= Supplied entries =
= = =

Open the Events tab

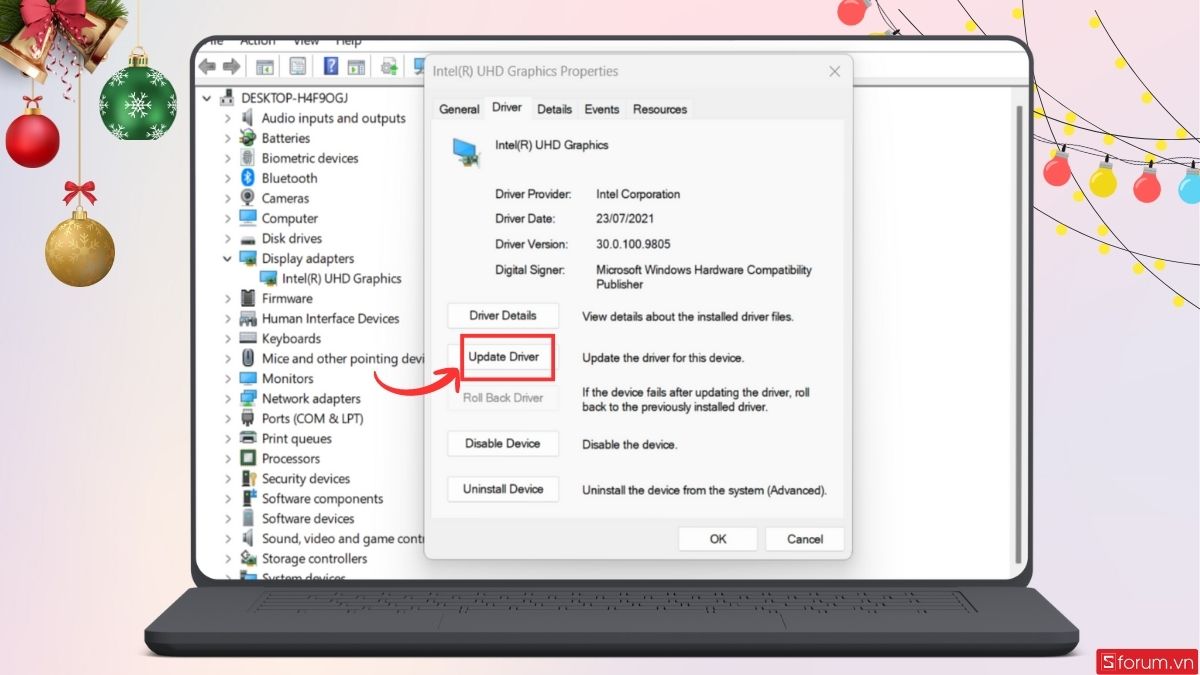point(601,109)
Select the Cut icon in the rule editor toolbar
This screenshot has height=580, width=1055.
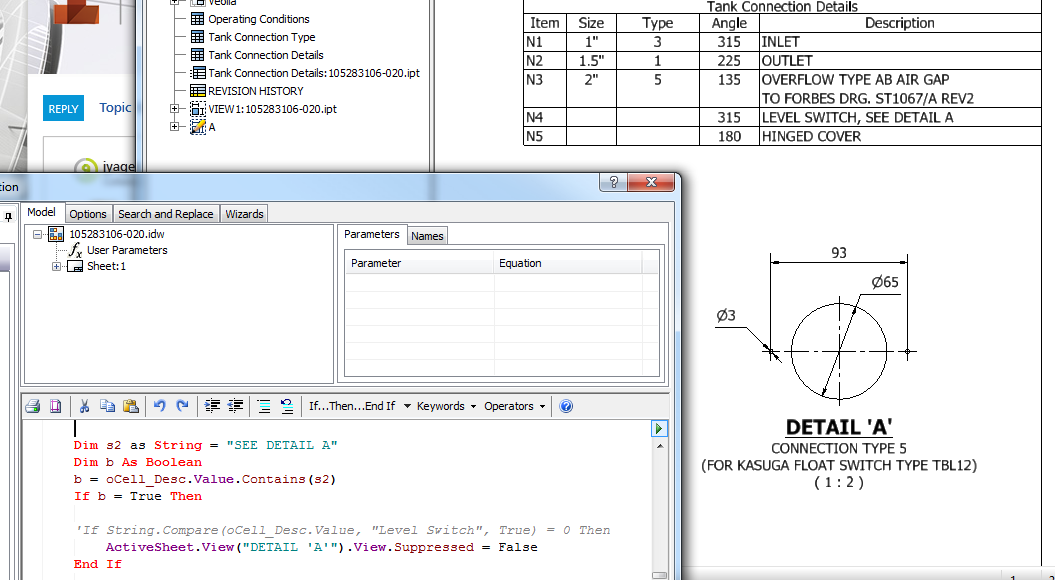[85, 406]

= = =

= Exercise details =
Write out every line of the entries above word for word, but leave out the pictures.

= In response =
Open the Events tab

point(601,109)
Select the Cut icon in the rule editor toolbar
This screenshot has height=580, width=1055.
[85, 406]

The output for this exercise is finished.